- Passage shown
◆ ◆ ◆ ◆ ◆ ◆ ◆

# Is blood wine a myth???



## Draedan

Anyone out there know of a genuine recipe for bovine blood wine, please don't think because Im a Brit I've gone all native on the local mead or anything. We the peat-bog brewers are trying to settle a long standing discussion !!!

Many thanks


----------



## Tom

myth..


----------



## Draedan

Many thanks

I will get cracking on the possibilities of mushroom wine now......


----------



## Runningwolf

This is the closest to Mushroom Wine I could find..


Mushrooms Sautéed In Wine
Serves Four

1 lb. mushrooms sliced (any variety or combination)
3 tablespoons unsalted butter
1/3 cup dry red wine
2 tablespoons chopped parsley
1 tablespoon fresh lemon juice
Salt and pepper to taste

In a pan, melt butter over medium high heat. Add mushrooms and sauté until browned and soft. Add wine and continue to stir for 5 minutes. Sprinkle lemon juice and parsley over mushrooms and toss. Add salt and pepper to taste. Serve immediately. 

A variation on the traditional mushrooms sautéed in wine is a recipe that also includes beef stock and shallots. The result is a tremendously rich blend of flavors that is the perfect addition for even the finest of steaks


----------



## Runningwolf

Tom said:


> myth..



*Tom, do your research!*

*Bloodwine*
Bloodwine (tlhIngan Hol: 'Iw HIq) is a popular alcoholic beverage among the Klingons, best served warm. As with many Klingon foods and beverages, it is not for the faint of heart. Bloodwine is known to be highly intoxicating, to the point that most non-Klingons are scarcely capable of tolerating it; it is twice as potent as whiskey. (VOY: "The Killing Game, Part II") The first Human known to consume the beverage was Jonathan Archer, while he awaited the verdict of his trial on Narendra III. (ENT: "Judgment") 

Klingon captains and generals were fond of carrying several barrels of their favorite vintages to celebrate victories. Martok considered the vintage of 2309 to be the finest. (DS9: "Treachery, Faith and the Great River", "Once More Unto the Breach", "When It Rains...", "What You Leave Behind"). Worf liked his bloodwine very young and very sweet. (DS9: "Change of Heart") 

Constable Odo found it a pity that bloodwine had no bubbles


----------



## Truebrew

Anyone know a Klingon willing to share???


----------



## closetwine

LOL! I don't know any Klingon's off the top of my head.

I read/heard somewhere that bovine blood wine was actually the blood mixed into an already made wine... Don't remember where I saw that though....

◆ ◆ ◆ ◆ ◆ ◆ ◆

- Provided material
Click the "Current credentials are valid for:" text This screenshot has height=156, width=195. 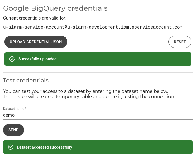pyautogui.click(x=35, y=18)
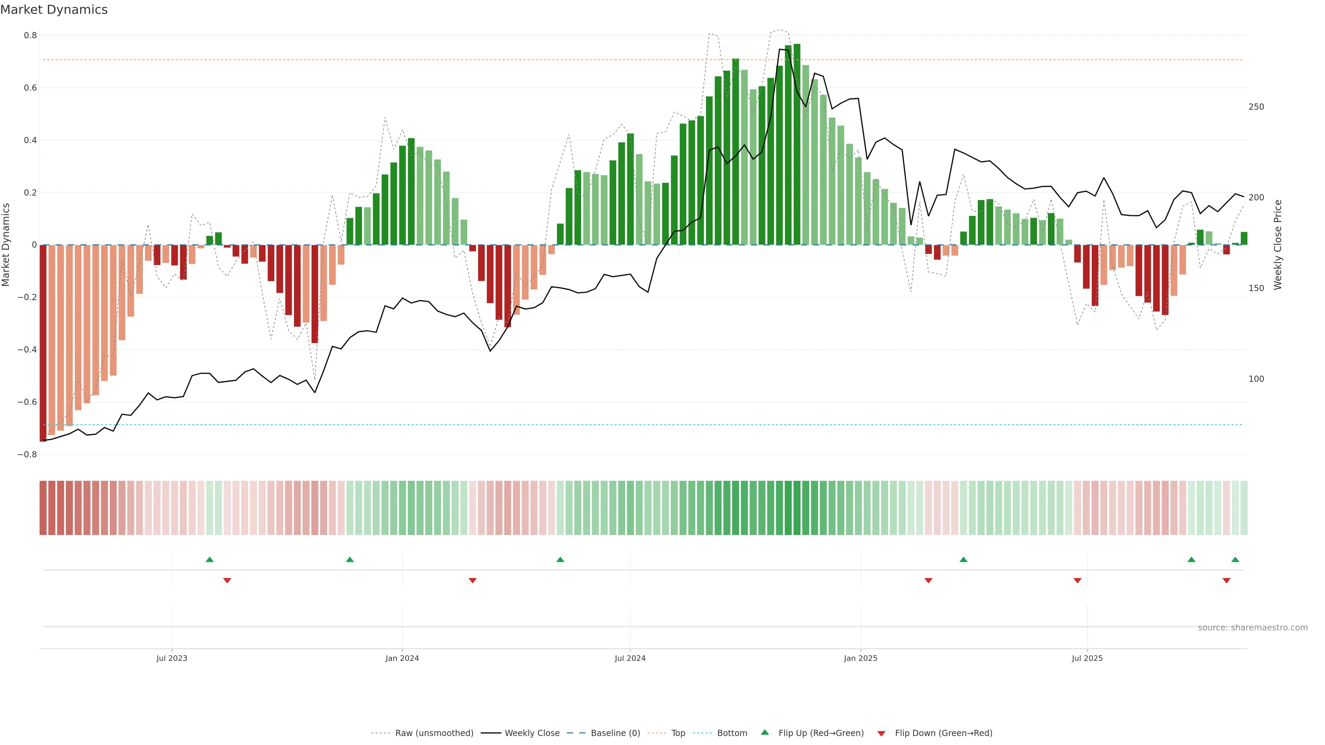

◆ ◆ ◆ ◆ ◆ ◆ ◆

- Work to complete
- A) Summarize the blood wine thread in two sentences.
- B) For each statement, decide whether it agrees with the blood wine thread. Answer yes or no, and quote the deciding words.
(i) Bloodwine is described as twice as potent as whiskey.
(ii) The mushroom recipe calls for white wine.
(iii) Worf preferred his bloodwine old and dry.
- C) Write the next post in the blood wine thread, continuing from where it stops.

- Results
- A) Draedan asks for a genuine recipe for bovine blood wine to settle a long-standing discussion among the peat-bog brewers, and Tom replies that it is a myth. Runningwolf then posts a recipe for mushrooms sautéed in wine and a description of the Klingon beverage bloodwine, and closetwine recalls reading or hearing that bovine blood wine was blood mixed into an already made wine.

- B)
(i) Yes: "it is twice as potent as whiskey"
(ii) No: "1/3 cup dry red wine"
(iii) No: "Worf liked his bloodwine very young and very sweet."

- C)
----------



## Sirs

sounds about right other than I know Dan was right on the klingon blood wine but think about it people have mixed blood with all kinds of things for special rituals and such. not to mention it is probly drank in countries that still drink blood as I know there are still a few far and between


----------



## ibglowin

Red Shirted Trekkie!


----------



## Celestyal

Runningwolf said:


> *Tom, do your research!*
> 
> *Bloodwine*
> Bloodwine (tlhIngan Hol: 'Iw HIq) is a popular alcoholic beverage among the Klingons, best served warm. As with many Klingon foods and beverages, it is not for the faint of heart. Bloodwine is known to be highly intoxicating, to the point that most non-Klingons are scarcely capable of tolerating it; it is twice as potent as whiskey. (VOY: "The Killing Game, Part II") The first Human known to consume the beverage was Jonathan Archer, while he awaited the verdict of his trial on Narendra III. (ENT: "Judgment")
> 
> Klingon captains and generals were fond of carrying several barrels of their favorite vintages to celebrate victories. Martok considered the vintage of 2309 to be the finest. (DS9: "Treachery, Faith and the Great River", "Once More Unto the Breach", "When It Rains...", "What You Leave Behind"). Worf liked his bloodwine very young and very sweet. (DS9: "Change of Heart")
> 
> Constable Odo found it a pity that bloodwine had no bubbles



Best. Answer. Ever!


----------



## JohnT

NOT A MYTH! 

There is a Hungarian wine called "Bull's Blood" (or Bikovar, in Hungarian). 

That's the good news, 

The bad news is that it, in no way, contains any blood. It is just a very dark, very rich, very full bodied wine. (oh yes, and it is made from grapes).

johnT.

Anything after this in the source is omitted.